Recreen la fiebre revolucionaria que contagiara a la mayoría de los cubanos para poner en contexto la breve intervención de Virgilio Piñera en el salón de actos de la Biblioteca Nacional en junio de aquel propio año. Virgilio era un coincidente[1], lo cual tenía lógica, luego de haber vivido la pacatería y la incomprensión de la sociedad anterior. En Lunes de Revolución, había encontrado por fin espacio y cofrades, su trabajo era publicado; llevaba allí las Ediciones R. Sin embargo su entrenada intuición de marginado le decía a Virgilio que aquellas reuniones de fin de semana del mes de junio iban más allá de un documental sobre la noche frívola de una Habana supuestamente heroica[2]. Aún cuando las palabras de Fidel Castro pretendieran apaciguar, el corolario de dentro y fuera de la Revolución no podía sino sobrecoger a su olfato tan fino.
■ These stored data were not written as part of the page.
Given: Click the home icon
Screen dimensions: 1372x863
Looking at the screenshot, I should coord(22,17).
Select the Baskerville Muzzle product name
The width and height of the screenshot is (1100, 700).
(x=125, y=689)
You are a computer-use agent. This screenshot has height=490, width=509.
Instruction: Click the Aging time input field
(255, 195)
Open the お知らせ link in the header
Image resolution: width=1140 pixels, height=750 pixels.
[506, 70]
En una muestra de la sincera y enorme preocupación de Virgilio por el costo del mecenazgo gubernamental, fue de los primeros en pedir la palabra el primer día de reunión. Como si con la interpelación de Fidel no hubiera sido suficiente, Virgilio debió sentir muchas miradas de desaprobación, de regreso a su asiento luego de acercarse al micrófono a decir lo que dijo. En la representación de roles entre los intelectuales y el poder, se puede ser maricón, siempre que la adhesión política sea incontestable, ¿pero escéptico?
Debe haberse sentido muy solo Virgilio aquella tarde-noche. Salvo él, Mario Parajón y algún otro, nadie parecía tener dudas, todo fue compromiso y deseo de reafirmarse, de escapar del "pecado original". Se respiraba en la sala la idea de la Revolución misma como objeto de la creación.
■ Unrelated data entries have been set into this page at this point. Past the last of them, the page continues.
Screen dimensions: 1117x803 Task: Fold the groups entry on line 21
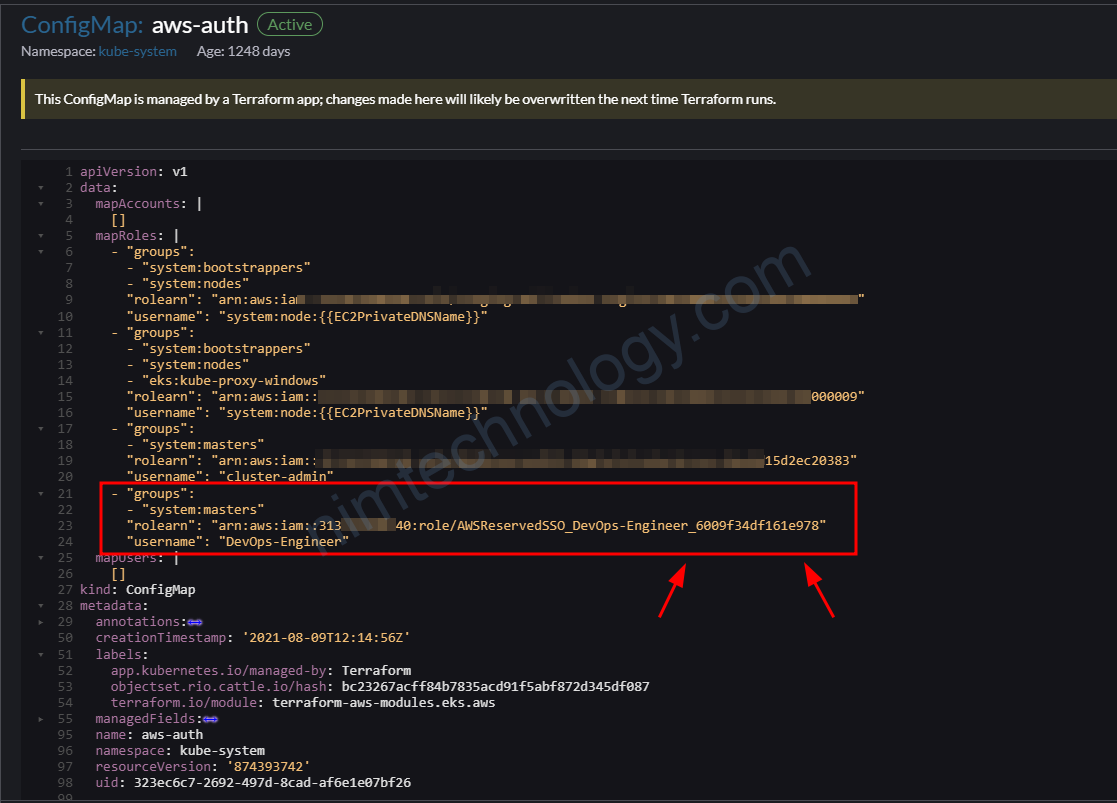pyautogui.click(x=40, y=494)
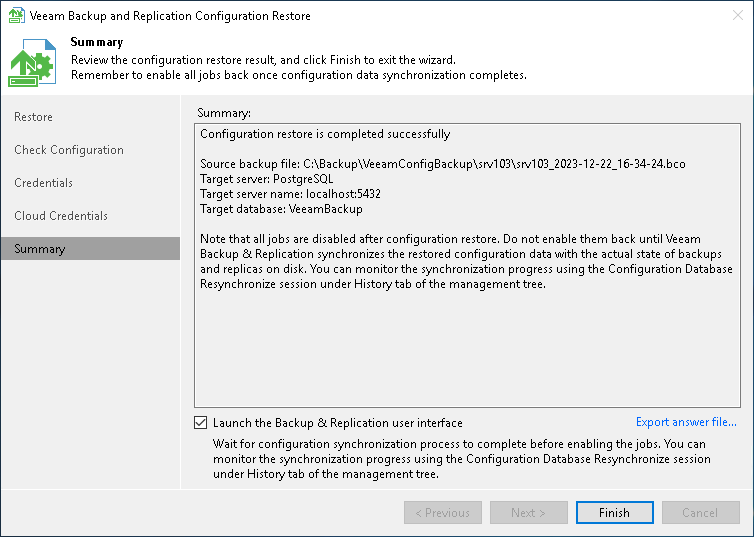Open the Export answer file link
Image resolution: width=754 pixels, height=537 pixels.
tap(686, 423)
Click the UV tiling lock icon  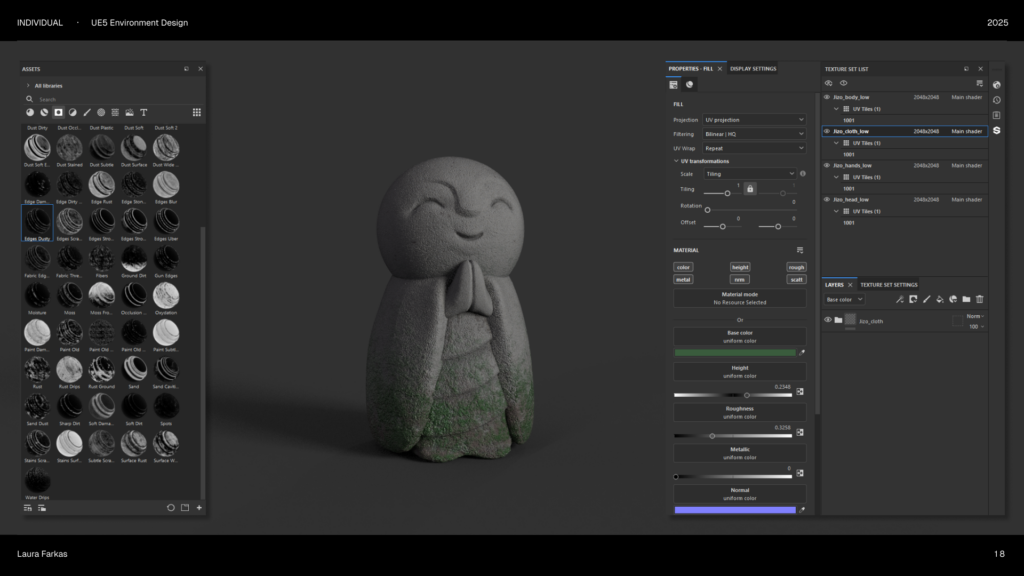[750, 188]
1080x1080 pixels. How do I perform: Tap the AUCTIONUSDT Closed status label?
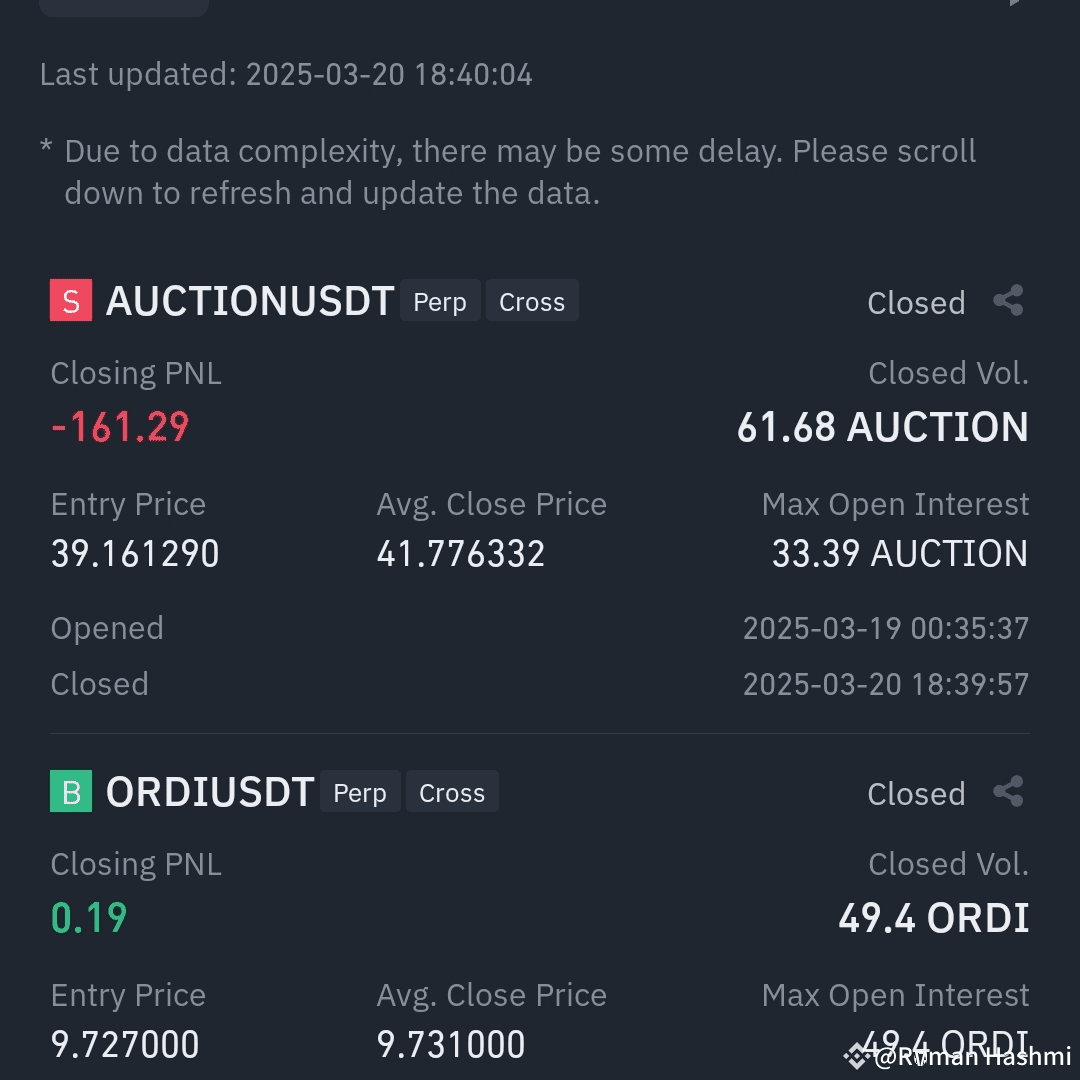[x=916, y=302]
Y llegamos al momento de la reunión en que Fidel se desembaraza del zambrán con cartuchera y pistola y lo deja bien visible sobre la mesa. Nadie (o casi nadie) entonces hizo una metalectura del gesto. Como ya he apuntado, los cubanos de la época estaban familiarizados con las armas; muchos allí llevaban el uniforme de las milicias y la mayoría admiraba al barbudo de verde olivo sentado en la presidencia de la reunión.
Es luego, con el cierre de Lunes de Revolución, con las UMAP, con la parametración, la vigilancia y el silenciamiento durante lustros de creadores de diversas disciplinas, que el gesto de Fidel alcanza su definición mejor. Del Piñera entusiasmado de los primeros años quedaría una sombra atrincherada en su rescoldo de creación y la dudosa vanidad de una tertulia casera en extrarradio.
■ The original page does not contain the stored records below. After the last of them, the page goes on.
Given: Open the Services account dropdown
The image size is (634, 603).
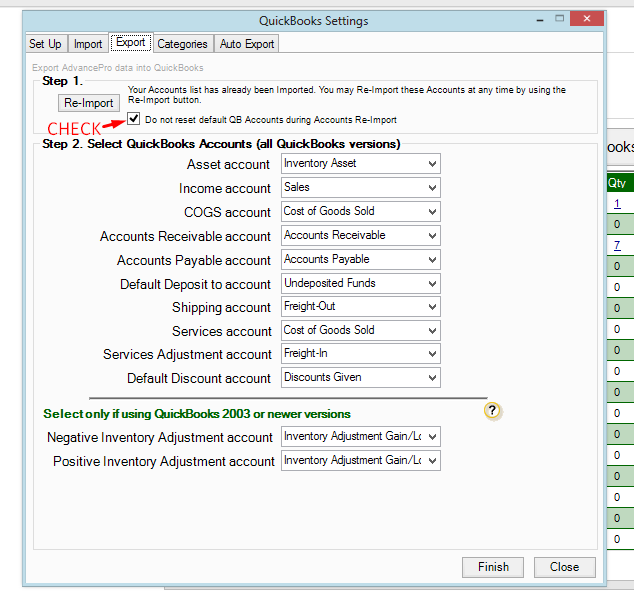Looking at the screenshot, I should click(x=360, y=330).
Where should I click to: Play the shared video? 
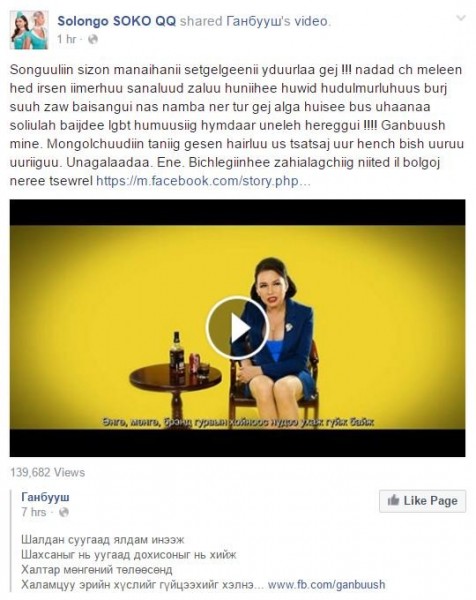click(x=237, y=328)
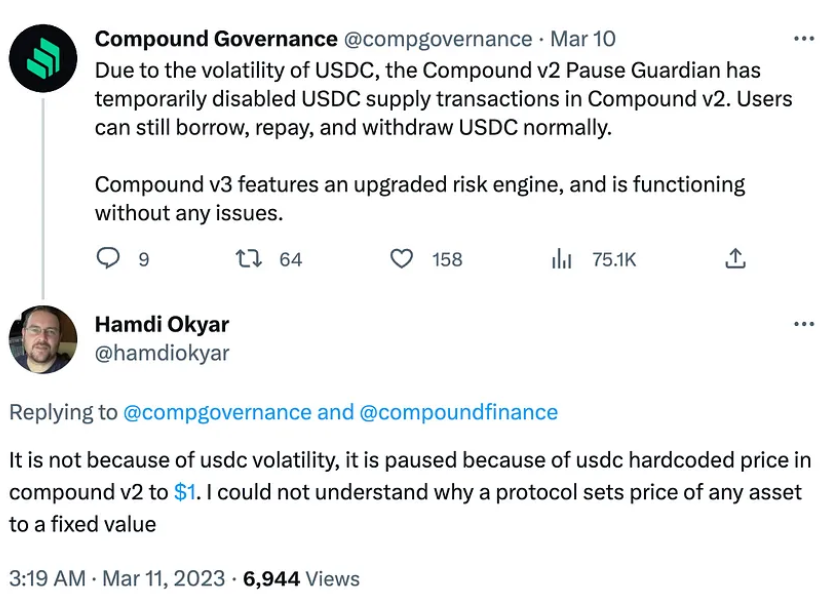
Task: Click the reply speech bubble icon
Action: pos(108,259)
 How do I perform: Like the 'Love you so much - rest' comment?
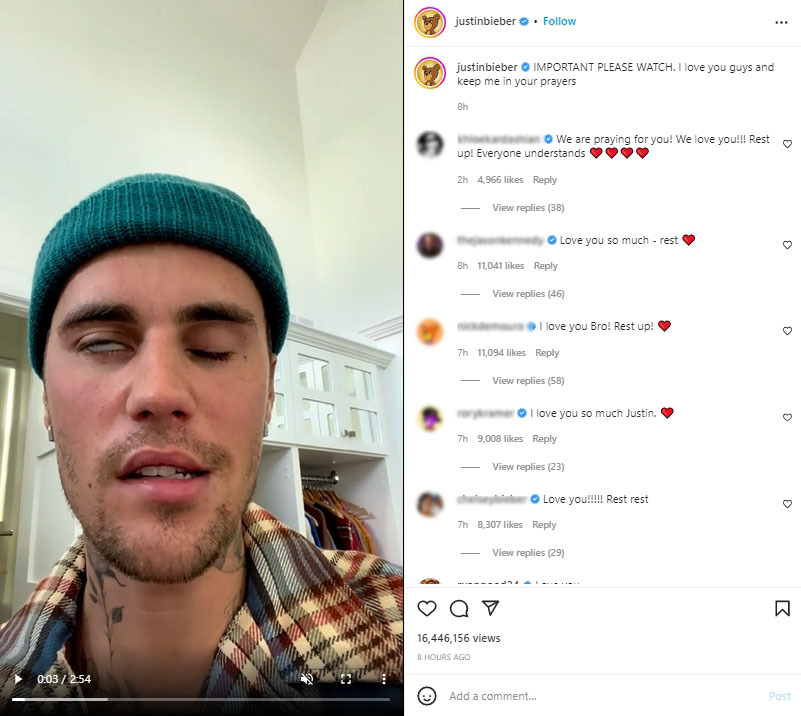[787, 245]
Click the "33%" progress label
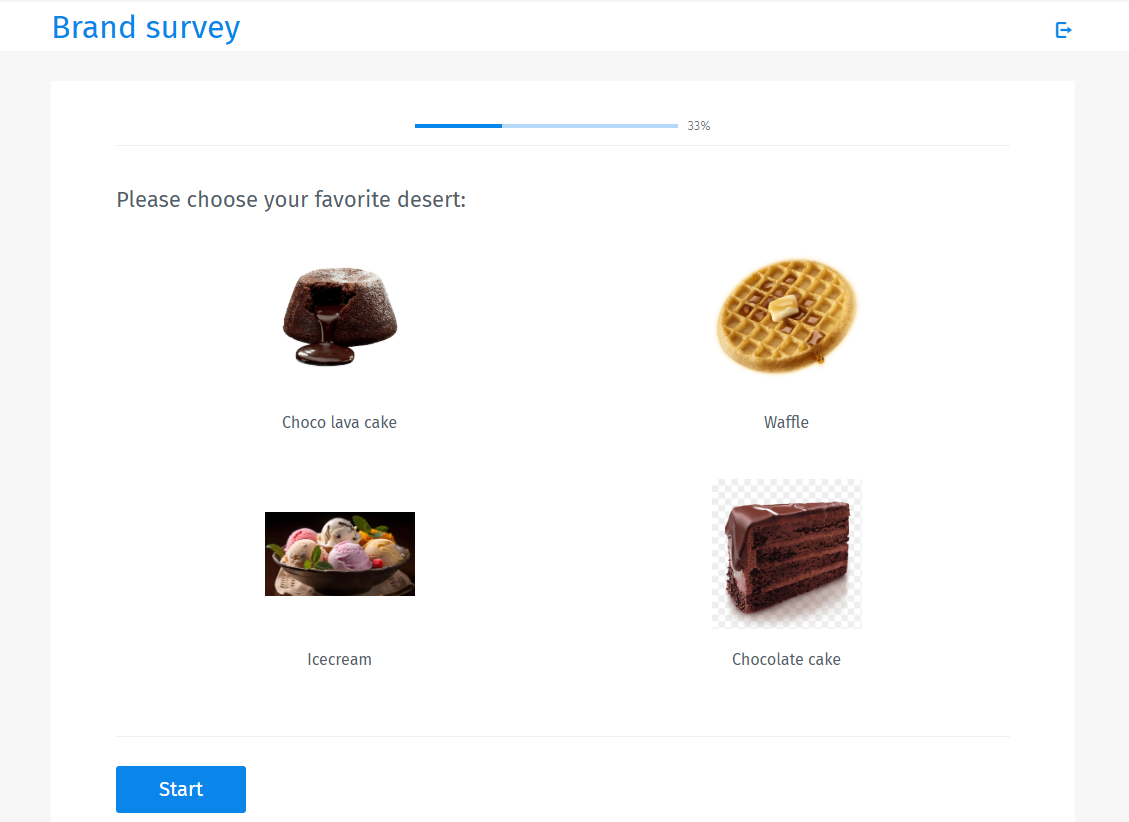Screen dimensions: 1129x822 [x=696, y=126]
Para la especulación queda la pregunta de si, a la restitución artística que vino con los años, hubiera correspondido una restitución de la fe en "la Revolución" por parte del descreído Virgilio. Me permito jugar con esta idea porque, como se sabe, los creadores suelen ser vanidosos, y el poder de la dádiva y los homenajes ha ablandado a más de un excluido o parametrado de entonces (o de luego). Aunque con Virgilio, al igual que con Lezama, siempre nos quedará la duda, por lo que lo prefiero escéptico y enorme en su posteridad.
[1] Luego de Girón, Virgilio escribiría el poema de homenaje Vamos a ver los muertos de la Patria.
[2] Referencia al documental PM de Orlando Jiménez Leal y Sabá Cabrera Infante, censurado poco antes.